== Description of the task ==
Write out every line below again exactly as it stands, skipping each image.

=== Records ===

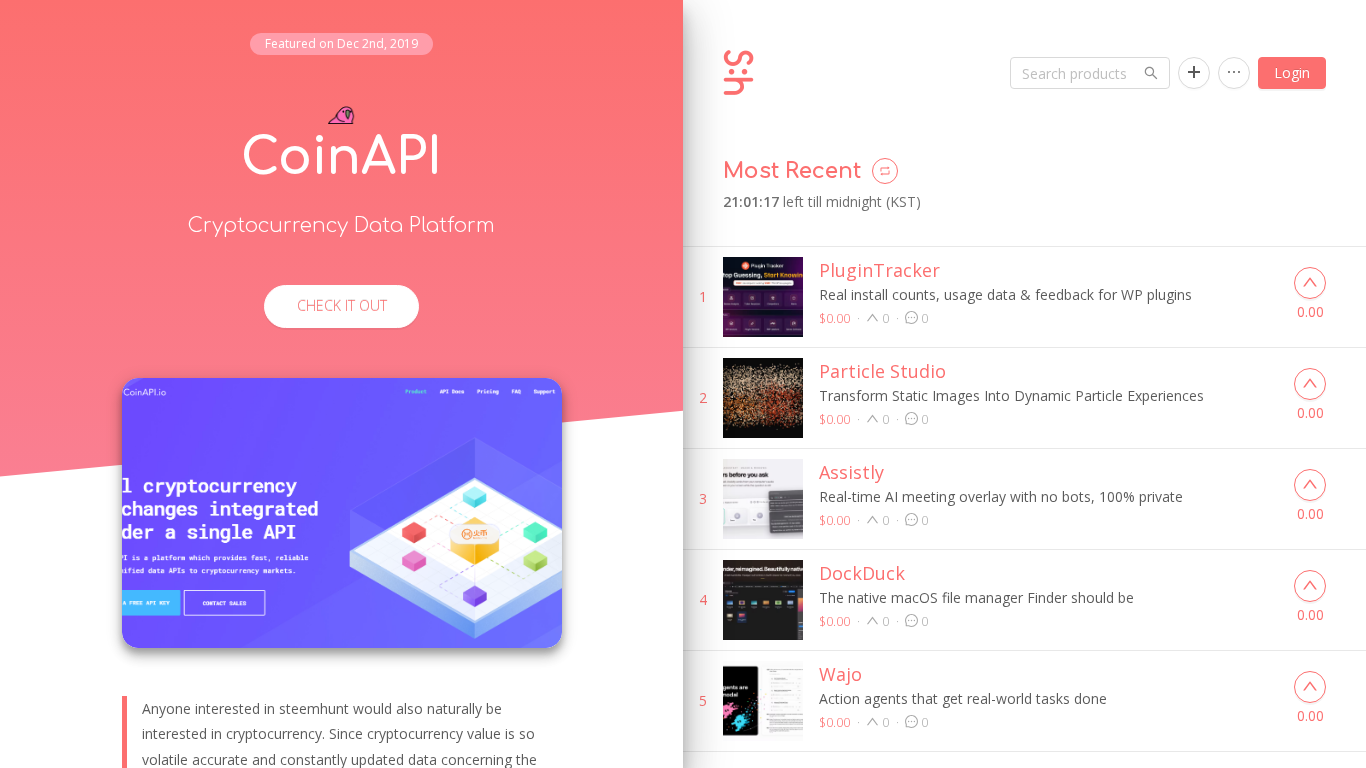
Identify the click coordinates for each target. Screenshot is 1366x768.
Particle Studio (882, 371)
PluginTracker (879, 270)
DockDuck (862, 573)
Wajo (840, 674)
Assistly (851, 472)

===

== Completed exercise ==
Identify the click coordinates for each target. Screenshot is 1366x768.
Particle Studio (882, 371)
PluginTracker (879, 270)
DockDuck (862, 573)
Wajo (840, 674)
Assistly (851, 472)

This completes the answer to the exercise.